Here is a code example and a proof of concept page using groupon.com.

<script type="text/javascript">

// check scroll position of DIV onload of IFrame
function check(){
    var scrollTop = document.getElementById('box').scrollTop;
    var scrollLeft = document.getElementById('box').scrollLeft;
    // page visited if scroll position left or top > 0
    if(scrollTop > 0 || scrollLeft > 0) {
        alert("Groupon visited!");
    } else {
        alert("Groupon not visited!");
    }
}

</script>
<style type="text/css">

    #box {width:250px; height:500px; overflow:auto;}
    iframe {width:1000px; height:1000px;}

</style>

<div id="box">
    <iframe onload="check()" src="http://www.groupon.com#rail" />
</div>

This hack is working in all versions of major browsers except Firefox 4 and Internet Explorer 9.

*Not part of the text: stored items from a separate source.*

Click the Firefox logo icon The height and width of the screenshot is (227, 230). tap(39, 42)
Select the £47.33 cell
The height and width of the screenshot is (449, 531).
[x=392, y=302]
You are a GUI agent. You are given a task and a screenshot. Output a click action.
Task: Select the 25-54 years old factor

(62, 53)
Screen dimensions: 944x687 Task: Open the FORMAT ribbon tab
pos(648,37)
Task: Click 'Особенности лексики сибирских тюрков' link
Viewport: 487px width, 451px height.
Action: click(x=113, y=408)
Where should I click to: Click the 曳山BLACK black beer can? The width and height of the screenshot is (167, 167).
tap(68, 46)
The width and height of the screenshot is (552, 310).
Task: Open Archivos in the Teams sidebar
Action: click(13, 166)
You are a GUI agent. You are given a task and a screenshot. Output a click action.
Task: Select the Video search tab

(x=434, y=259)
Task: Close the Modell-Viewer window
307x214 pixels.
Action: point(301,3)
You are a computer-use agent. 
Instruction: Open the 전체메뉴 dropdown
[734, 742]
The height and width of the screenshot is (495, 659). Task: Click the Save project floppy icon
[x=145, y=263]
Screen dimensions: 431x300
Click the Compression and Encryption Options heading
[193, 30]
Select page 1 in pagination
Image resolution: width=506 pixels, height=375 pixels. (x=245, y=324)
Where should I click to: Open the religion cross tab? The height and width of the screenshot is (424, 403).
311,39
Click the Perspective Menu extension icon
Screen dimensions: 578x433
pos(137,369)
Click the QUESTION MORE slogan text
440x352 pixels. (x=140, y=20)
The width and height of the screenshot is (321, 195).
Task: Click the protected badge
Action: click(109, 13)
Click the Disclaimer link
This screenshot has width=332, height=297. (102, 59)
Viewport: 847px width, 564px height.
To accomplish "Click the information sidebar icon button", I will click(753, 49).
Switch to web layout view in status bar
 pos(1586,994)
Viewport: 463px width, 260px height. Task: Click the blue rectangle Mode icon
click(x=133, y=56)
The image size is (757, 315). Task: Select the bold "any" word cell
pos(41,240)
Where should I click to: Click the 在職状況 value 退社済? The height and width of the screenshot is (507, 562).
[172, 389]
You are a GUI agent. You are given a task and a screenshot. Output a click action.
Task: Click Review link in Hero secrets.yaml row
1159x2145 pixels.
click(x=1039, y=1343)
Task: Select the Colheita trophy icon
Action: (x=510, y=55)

Use HTTP status code to check Facebook login status

leewhao — Sun, 29 May 2011 23:12:36 +0000

The HTTP status codes history hack isn’t exactly about finding out if a user has visited a webpage but rather about knowing if he is currently logged into an account at the specified page. This example shows the exploit using Facebook, but it should be possible to port this to quite a lot of other websites requiring a login at some point.
The idea is quite simple: Some pages of a certain website return a different status code if you are not logged into them than they return if you are logged in. For example, my Facebook profile is only visible to people currently logged in to Facebook. In that case my profile page returns a HTTP status code of 200, but if somebody is trying to view my profile without being logged in it will return a 404 error message. And we can find out about this different behaviour with two simple Javascript Events: onload and onerror.
All we need to do is to load the Facebook profile URL in a script tag and attach an onload and an onerror event to it. The onload event will fire if you are logged in, the onerror fires if you are not logged in. Very simple but also very accurate. See the proof of concept below. You might as well log in or out of your Facebook account and reload this page.

Checking your Facebook login status…

And here’s the code:

<script type="text/javascript" 
    src="https://www.facebook.com/people/Jens-Lübberstedt/1009310897"
    onload="alert('Logged in to Facebook')"
    onerror="alert('Not logged in to Facebook')">       
</script>

The hack works for all versions of Firefox, Chrome and Safari, however it does not work in Internet Explorer or Opera as these browsers won’t fire the attached events.
More examples of this hack’s usage can be found in this article by Mike Cardwell and this post by Jeremiah Grossman.
If you’d like to have a „real“ history hack that tells you if a user has visited a website without requiring him to be logged into it please have a look at my blog post on using an IFrame in a scrollable DIV to read browsing history.